在世界移動大會(MWC)2025年,Google宣布了其Gemini Live AI助手的重大擴展,介紹了實時視頻和屏幕上的查詢功能。這些新功能允許用戶使用智能手機的相機供稿和屏幕上的內容與雙子座進行交互,從而實現實時的多模式AI幫助。

How the New Features Work

Google’s latest Gemini AI update expands its capabilities by integrating Live Video AI Queries and On-Screen AI Interaction, two features designed to bring real-time intelligence to everyday mobile experiences.

They allow users to interact with Gemini in a more natural and intuitive way, without relying solely on text-based prompts.

Live Video AI Queries

The Live Video AI Queries feature enables users to point their smartphone camera at objects, text, or scenes and ask Gemini questions based on what it sees.

Whether identifying unfamiliar landmarks, solving math problems from a written equation, or providing step-by-step guidance on repairing a household item, Gemini can process the live feed and generate relevant responses.

Live Video AI Queries build on Google’s previous AI-powered image recognition technologies but takes it a step further by making the AI assistant capable of analyzing dynamic, real-time video rather than static images.

[embedded content]

On-Screen AI Interaction

The second feature, On-Screen AI Interaction, allows Gemini to analyze content displayed on the user’s phone screen and provide relevant information or assistance.這意味著用戶可以在閱讀文章,審查文檔或瀏覽網站以獲取解釋,摘要或翻譯而無需切換應用程序的情況下召喚雙子座。

例如,例如,閱讀科學論文的用戶可以要求雙子座簡化複雜的術語,而審查合同的人可以要求使用法律文本的簡單範圍。 This seamless integration of AI into everyday browsing and work tasks eliminates the need to copy and paste content into a separate chatbot interface.

[embedded content]

Google’s Strategy: Expanding Gemini AI Beyond Text

Google’s latest AI advancements align with its broader strategy to transform Gemini AI into a full-fledged research and productivity tool.

Earlier in February, Google added its Deep Research feature to the Gemini Android app,  which allows Gemini Advanced users to conduct structured investigations by compiling and analyzing multiple sources.

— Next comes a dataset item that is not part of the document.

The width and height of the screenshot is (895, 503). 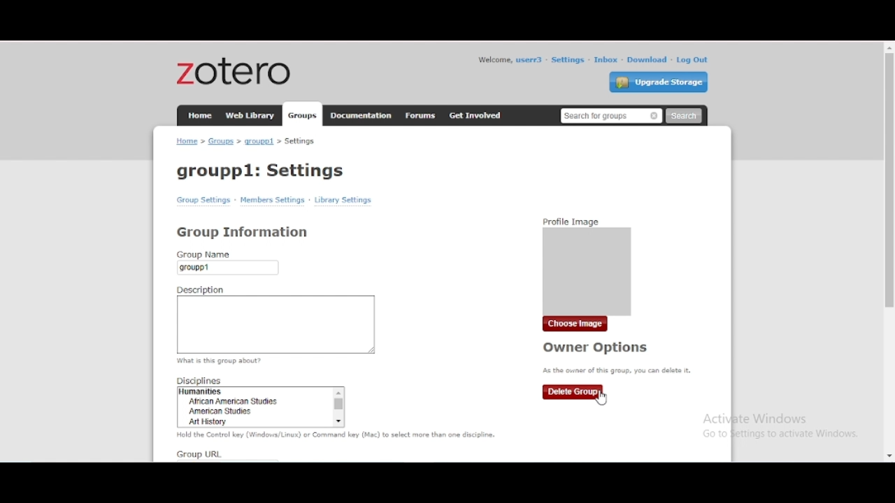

This shift toward multimodal AI interactions—incorporating Google’s Gemini 2.0 Flash Thinking model—suggests a growing emphasis on making AI a real-time, interactive assistant rather than just a chatbot.

The focus on AI-driven mobile experiences at MWC 2025 places Google in direct competition with Apple’s upcoming AI initiatives for iOS 18 and OpenAI’s continued push with new capabilities in ChatGPT, like the live video support for Advanced Voice Mode it added last December.

Google’s Gemini AI, now integrated into Android’s core functionality, aims to position itself as a default AI companion for mobile users.

Beyond consumer applications, Google’s AI capabilities extend to productivity tools.就在MWC的前幾天,將雙子AI集成到Google表中,實現了自動數據分析和可視化-與Microsoft的AI驅動的Excel Copilot。 2月初的Gemini 2.0 Pro和Flash-Lite的引入帶來了重大的技術改進,尤其是在推理和記憶方面。現在,這些模型支持了一個2000萬個上下文窗口,使雙子座能夠在一次會話中處理更多信息。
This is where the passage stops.